Character data and the SQLDA have the exact same rules as character data in regular Embedded SQL statements. For details of character string processing in SQL, see Pascal Variables and Data Types in this chapter.
Pointer Usage with Pascal Variables
In order to fill an element of the sqlvar array, you must set the type information and assign a valid address to sqldata. The address must be that of a legal variable address. If the element is nullable, the corresponding sqlind component must point at a legally declared null indicator.
Because both the sqldata and sqlind components of the IISQLDA record are declared as integers, you must assign integer values to them. This requires the use of the built-in iaddress function (as shown in Appendices E and F), or other pointer and address operations. The Pascal compiler requires you to declare the target variables with the volatile attribute in order to use the iaddress and address functions.
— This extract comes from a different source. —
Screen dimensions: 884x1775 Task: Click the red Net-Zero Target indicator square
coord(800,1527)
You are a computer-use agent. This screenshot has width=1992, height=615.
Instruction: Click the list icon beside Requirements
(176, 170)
For example, the following fragment sets the type information of and points at a 4-byte integer variable, an 8-byte nullable floating-point variable, and an sqllen-specified character substring. This example demonstrates how a program can maintain a pool of available variables, such as large arrays of the few different typed variables, and a large string space. The next available spot is chosen from the pool, as in the following example:
| Assume sqlda has been declared, as well as
| the following VOLATILE numeric arrays and
| large array of characters: int4_store,
| float8_store, indicator_store, char_store

sqlda.sqlvar[1].sqltype     := IISQ_INT_TYPE;     { 4-byte integer }
sqlda.sqlvar[1].sqllen      := 4;
sqlda.sqlvar[1].sqldata     := iaddress(int4_store[current_int]);
sqlda.sqlvar[1].sqlind      := 0;
current_int := current_int + 1; { Update integer pool }

sqlda.sqlvar[2].sqltype     := -IISQ_FLT_TYPE;    { 8-byte nullable float }
sqlda.sqlvar[2].sqllen      := 8;
sqlda.sqlvar[2].sqldata     :=iaddress
                            := iaddress(indicator_store[current_ind]);
current_float               := current_float + 1; { Update float and }
current_ind := current_ind + 1; { indicator pool }

| SQLLEN has been assigned by DESCRIBE to be the length of a specific result
| column. This length is used to pick off a substring from a large string space.
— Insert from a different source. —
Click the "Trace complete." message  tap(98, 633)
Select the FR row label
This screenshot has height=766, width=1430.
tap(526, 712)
needlen                     := sqlda.sqlvar[3].sqllen;
sqlda.sqlvar[3].sqltype     := IISQ_CHA_TYPE;
                            := iaddress(char_store[current_char]);
sqlda.sqlvar[3].sqlind      := 0;
current_char := current_char + needlen;         { Update char pool }
Of course, in the above example, verification of enough pool storage must be made before referencing each cell of the different arrays in order to prevent sqldata and sqlind from pointing at undefined storage. Appendices E and F demonstrate this method.
The IISQ_HDLR_TYPE is a host language type that is used for transmitting data to and from Ingres. Because it is not an Ingres data type, it will never be returned as a data type from the describe statement.
If you code your own SQLDA, and, in place of sqldata, you declare a variant record of pointers to a subset of different data types, you may find that you can use dynamic allocation routines and simple pointer assignments. For example, you can declare a type:
        Data_Pointer = record
                case Integer of
                IISQ_INT_TYPE: (int_ptr: ^Integer);
                IISQ_FLT_TYPE: (flt_ptr: ^Double);
                IISQ_CHA_TYPE: (str_ptr: ^Char);
and use this type instead of the sqldata component. If you confirm that the layout of the variant record of different pointers is the same as that of a 4-byte integer (sqldata), then you may use this method. This approach is not discussed further in this manual.